Saved entries:
┌────────

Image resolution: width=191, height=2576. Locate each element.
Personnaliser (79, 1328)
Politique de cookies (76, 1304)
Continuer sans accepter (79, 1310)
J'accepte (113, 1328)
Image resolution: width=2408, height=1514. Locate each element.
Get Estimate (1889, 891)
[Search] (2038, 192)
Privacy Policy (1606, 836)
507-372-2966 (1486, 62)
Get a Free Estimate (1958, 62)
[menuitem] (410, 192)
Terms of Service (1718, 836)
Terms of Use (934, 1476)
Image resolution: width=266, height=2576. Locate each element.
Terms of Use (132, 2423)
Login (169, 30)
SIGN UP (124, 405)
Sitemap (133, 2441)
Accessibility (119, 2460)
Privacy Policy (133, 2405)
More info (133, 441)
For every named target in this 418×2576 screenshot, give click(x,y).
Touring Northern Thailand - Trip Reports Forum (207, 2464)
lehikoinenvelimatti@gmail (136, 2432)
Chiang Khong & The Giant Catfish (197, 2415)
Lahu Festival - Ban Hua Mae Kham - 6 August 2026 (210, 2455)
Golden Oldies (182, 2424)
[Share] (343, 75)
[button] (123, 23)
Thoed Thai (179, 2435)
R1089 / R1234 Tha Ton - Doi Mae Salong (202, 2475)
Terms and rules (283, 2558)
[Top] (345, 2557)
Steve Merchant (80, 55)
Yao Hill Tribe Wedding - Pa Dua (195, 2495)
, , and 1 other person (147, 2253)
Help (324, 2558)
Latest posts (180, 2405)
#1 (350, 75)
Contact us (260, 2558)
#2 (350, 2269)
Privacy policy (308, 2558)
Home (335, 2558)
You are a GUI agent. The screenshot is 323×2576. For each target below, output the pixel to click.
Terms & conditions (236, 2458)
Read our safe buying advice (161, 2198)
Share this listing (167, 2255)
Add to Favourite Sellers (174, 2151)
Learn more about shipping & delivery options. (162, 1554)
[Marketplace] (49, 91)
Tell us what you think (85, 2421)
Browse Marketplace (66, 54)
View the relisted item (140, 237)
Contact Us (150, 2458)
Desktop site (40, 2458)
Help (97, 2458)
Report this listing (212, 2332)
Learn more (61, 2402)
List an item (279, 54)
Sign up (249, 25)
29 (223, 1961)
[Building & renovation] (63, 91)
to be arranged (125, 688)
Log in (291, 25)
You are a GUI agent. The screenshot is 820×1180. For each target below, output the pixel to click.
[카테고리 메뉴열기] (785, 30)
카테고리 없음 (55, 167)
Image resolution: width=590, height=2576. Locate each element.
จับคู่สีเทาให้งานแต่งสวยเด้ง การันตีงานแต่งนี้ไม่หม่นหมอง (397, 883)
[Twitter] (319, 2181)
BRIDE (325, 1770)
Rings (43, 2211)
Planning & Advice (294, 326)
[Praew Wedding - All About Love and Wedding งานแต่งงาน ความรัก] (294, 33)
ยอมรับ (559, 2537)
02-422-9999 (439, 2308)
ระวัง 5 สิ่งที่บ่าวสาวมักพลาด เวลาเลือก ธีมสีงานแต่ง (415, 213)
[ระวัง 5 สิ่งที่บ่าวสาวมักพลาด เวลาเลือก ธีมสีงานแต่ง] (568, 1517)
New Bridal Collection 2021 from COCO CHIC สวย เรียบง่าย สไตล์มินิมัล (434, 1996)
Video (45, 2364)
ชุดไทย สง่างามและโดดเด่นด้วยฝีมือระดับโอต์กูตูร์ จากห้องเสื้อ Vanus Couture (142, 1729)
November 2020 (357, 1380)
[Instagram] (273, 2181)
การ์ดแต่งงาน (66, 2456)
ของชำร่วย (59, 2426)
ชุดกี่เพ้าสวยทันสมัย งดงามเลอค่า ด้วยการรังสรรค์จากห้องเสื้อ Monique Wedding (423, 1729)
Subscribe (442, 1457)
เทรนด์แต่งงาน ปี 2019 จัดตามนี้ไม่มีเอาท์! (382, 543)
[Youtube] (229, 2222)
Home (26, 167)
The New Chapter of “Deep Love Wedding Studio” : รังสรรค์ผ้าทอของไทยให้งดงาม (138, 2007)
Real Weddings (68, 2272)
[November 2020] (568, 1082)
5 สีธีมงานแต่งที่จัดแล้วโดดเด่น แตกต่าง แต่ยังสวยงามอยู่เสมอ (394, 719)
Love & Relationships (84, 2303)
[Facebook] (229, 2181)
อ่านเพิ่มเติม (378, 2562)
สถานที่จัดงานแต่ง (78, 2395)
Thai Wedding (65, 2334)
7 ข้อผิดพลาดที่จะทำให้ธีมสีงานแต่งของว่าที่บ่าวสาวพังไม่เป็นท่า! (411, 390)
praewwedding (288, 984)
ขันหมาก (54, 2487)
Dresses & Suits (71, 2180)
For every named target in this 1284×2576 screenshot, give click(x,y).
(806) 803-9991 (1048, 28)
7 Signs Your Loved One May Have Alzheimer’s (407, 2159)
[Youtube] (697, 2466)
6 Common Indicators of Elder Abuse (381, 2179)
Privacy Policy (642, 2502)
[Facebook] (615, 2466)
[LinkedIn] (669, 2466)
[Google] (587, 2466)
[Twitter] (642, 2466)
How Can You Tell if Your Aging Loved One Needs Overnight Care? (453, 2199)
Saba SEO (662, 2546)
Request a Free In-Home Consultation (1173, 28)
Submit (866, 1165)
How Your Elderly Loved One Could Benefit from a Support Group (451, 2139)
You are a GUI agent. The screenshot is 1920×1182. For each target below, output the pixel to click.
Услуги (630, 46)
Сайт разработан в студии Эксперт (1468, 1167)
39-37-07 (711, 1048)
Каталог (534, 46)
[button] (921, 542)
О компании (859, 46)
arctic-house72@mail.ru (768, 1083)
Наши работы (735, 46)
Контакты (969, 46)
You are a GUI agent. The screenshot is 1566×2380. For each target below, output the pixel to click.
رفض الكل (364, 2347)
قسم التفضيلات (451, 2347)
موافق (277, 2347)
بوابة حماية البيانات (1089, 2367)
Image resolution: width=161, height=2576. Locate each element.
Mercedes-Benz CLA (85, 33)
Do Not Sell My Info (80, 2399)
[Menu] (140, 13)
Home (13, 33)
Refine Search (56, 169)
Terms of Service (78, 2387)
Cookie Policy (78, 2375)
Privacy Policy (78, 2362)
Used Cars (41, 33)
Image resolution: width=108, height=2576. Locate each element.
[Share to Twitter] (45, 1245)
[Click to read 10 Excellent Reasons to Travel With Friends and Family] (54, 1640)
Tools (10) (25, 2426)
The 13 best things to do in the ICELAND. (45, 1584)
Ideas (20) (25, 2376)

└────────

■ What to produce: Set down again, word for word, the stretch of records from the line with "[Top] (345, 2557)" to the line with "[Marketplace] (49, 91)", both of those lines included.

■ Exercise answer:
[Top] (345, 2557)
Steve Merchant (80, 55)
Yao Hill Tribe Wedding - Pa Dua (195, 2495)
, , and 1 other person (147, 2253)
Help (324, 2558)
Latest posts (180, 2405)
#1 (350, 75)
Contact us (260, 2558)
#2 (350, 2269)
Privacy policy (308, 2558)
Home (335, 2558)
You are a GUI agent. The screenshot is 323×2576. For each target below, output the pixel to click.
Terms & conditions (236, 2458)
Read our safe buying advice (161, 2198)
Share this listing (167, 2255)
Add to Favourite Sellers (174, 2151)
Learn more about shipping & delivery options. (162, 1554)
[Marketplace] (49, 91)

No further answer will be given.